Olympic Censorship Concerns


The International Olympic Committee (IOC) is said to be concerned about censorship linked to the Beijing Olympic Games. Some European leaders are calling for boycotts of the opening and closing ceremonies of the Beijing Olympic Games if Beijng engages in censorship.

Concern was raised by French public broadcasting executives about the censorship of protests at the torch-lighting ceremony in Greece last week. Broadcast of the ceremony was disrupted after members of the Reporters Without Borders group threw a protest banner at Liu Qi, the president of the Beijing Games Organizing Committee. According to the Financial Times, the IOC has now asked China for assurances that there will be no delays in the transmission of the games.

According to reports, France’s president, Nicolas Sarkozy, said last week that he will consult with European Union leaders about the possibility of a boycott of the opening ceremony. “At the time of the Olympics, I will be in the presidency of the European Union, so I have to sound out and consult my fellow members to see whether or not we should boycott.’
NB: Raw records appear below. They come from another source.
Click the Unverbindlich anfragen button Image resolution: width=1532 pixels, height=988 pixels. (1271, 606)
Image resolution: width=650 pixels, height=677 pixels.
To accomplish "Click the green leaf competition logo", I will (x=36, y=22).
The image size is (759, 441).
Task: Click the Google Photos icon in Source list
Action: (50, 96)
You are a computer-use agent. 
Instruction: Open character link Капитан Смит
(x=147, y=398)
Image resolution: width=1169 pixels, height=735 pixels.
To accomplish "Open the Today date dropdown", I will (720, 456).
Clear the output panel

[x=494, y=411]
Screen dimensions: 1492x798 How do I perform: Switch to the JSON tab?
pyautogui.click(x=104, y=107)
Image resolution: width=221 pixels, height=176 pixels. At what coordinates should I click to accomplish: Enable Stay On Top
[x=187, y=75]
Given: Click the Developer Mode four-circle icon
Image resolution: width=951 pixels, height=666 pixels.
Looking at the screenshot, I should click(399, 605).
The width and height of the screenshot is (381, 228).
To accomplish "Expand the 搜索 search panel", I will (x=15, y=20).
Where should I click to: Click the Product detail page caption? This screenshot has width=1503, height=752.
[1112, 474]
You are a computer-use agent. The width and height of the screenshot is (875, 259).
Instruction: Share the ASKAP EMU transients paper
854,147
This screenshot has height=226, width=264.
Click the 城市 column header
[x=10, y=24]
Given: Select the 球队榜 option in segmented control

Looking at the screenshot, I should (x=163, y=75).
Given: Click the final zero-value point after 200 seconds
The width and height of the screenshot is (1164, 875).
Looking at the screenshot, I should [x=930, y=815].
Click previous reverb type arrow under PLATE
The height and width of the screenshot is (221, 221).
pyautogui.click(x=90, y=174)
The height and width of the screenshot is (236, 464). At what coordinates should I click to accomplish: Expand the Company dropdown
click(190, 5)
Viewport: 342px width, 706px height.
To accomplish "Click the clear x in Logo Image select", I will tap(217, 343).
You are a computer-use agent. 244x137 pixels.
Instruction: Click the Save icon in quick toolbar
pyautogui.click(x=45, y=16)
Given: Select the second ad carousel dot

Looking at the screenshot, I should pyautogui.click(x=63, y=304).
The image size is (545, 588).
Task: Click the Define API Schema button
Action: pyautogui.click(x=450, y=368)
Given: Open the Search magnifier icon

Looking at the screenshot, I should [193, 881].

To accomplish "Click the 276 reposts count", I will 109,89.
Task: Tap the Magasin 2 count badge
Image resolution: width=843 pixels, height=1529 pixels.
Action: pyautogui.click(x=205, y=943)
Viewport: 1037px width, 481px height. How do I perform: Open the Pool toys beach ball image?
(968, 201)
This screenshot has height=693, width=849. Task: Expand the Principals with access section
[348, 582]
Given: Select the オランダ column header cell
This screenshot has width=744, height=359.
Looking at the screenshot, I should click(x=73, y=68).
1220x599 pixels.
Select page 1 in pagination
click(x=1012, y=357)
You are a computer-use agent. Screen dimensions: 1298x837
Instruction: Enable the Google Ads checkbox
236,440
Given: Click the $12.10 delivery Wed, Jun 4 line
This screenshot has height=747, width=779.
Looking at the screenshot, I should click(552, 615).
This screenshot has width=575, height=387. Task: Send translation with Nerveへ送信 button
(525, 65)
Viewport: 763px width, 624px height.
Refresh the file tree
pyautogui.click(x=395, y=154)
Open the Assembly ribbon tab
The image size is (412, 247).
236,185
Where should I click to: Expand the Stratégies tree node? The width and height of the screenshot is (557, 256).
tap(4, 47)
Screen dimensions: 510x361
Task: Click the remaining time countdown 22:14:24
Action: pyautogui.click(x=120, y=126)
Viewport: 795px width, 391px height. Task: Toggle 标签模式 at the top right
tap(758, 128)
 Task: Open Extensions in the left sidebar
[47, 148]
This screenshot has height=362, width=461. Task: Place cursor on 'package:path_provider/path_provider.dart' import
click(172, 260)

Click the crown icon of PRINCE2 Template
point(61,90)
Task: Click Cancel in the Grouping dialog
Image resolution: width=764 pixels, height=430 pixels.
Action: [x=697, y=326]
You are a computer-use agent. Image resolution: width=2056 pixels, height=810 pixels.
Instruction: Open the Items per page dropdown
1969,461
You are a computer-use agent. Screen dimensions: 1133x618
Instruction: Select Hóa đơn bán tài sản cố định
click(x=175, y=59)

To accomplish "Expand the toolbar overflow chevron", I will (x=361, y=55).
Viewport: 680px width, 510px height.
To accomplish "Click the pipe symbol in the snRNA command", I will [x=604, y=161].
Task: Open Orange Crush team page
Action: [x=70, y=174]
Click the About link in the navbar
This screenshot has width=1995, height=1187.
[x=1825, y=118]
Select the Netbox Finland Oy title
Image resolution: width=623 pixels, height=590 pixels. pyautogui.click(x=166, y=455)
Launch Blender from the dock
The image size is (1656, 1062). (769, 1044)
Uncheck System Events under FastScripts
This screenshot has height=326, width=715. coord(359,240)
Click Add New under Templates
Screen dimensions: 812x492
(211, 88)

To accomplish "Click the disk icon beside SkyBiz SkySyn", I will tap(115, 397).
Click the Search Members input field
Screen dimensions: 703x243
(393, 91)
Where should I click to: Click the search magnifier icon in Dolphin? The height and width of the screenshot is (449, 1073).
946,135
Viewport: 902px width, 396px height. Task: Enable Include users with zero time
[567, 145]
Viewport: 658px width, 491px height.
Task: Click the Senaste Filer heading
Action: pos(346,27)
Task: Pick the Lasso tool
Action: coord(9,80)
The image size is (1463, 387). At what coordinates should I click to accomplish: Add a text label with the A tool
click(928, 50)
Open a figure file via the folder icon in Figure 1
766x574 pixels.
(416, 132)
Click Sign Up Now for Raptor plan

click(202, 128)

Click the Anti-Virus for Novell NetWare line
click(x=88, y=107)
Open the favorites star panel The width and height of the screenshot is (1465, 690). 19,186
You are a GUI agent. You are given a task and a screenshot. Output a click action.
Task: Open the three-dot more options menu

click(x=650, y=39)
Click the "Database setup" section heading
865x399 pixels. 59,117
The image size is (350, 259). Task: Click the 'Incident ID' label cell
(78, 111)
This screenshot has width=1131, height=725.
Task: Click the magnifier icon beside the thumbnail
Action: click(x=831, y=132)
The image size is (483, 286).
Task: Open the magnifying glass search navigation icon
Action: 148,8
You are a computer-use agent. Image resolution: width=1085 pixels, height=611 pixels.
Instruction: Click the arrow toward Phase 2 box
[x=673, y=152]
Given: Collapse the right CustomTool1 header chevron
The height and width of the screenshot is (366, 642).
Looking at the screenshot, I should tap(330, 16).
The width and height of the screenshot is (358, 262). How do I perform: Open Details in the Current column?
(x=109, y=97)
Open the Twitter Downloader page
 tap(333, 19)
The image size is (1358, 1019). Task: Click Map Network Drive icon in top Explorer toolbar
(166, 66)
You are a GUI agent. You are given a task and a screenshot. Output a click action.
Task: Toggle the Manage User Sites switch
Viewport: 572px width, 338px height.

The FT indicates that France Televisions executives have taken the issue up with the European Broadcasting Union (EBU), seeking a guarantee from China that there will be no interruptions in live Olympics coverage, even if protests persist. Beijing Olympic Broadcasting will be providing the TV feeds to outlets worldwide.

The turmoil in Tibet has had human rights activists place pressure on the IOC. The organisation’s president, Jacques Rogge, issued a statement earlier this week noting: “Awarding the Olympic Games to the most populous country in the world will open up one-fifth of mankind to Olympism. We believe that China will change by opening the country to the scrutiny of the world through the 25,000 media who will attend the games. The Olympic Games are a force for good. They are a catalyst for change, not a panacea for all ills. NGOs and human rights activists want to leverage the games and ask the IOC to act along by their side. The IOC is undoubtedly respectful of human rights.

“The IOC respects NGOs and activist groups and their causes, and speaks regularly with them—but we are neither a political nor an activist organisation. The events in Tibet are a matter of great concern to the IOC. The IOC has already expressed the hope that this conflict should be resolved peacefully as soon as possible. Violence for whatever reason is contrary to the Olympic values and spirit. The IOC will continue to respect human rights. The IOC will work tirelessly with China for the welfare of the athletes and the success of the Olympic Games.’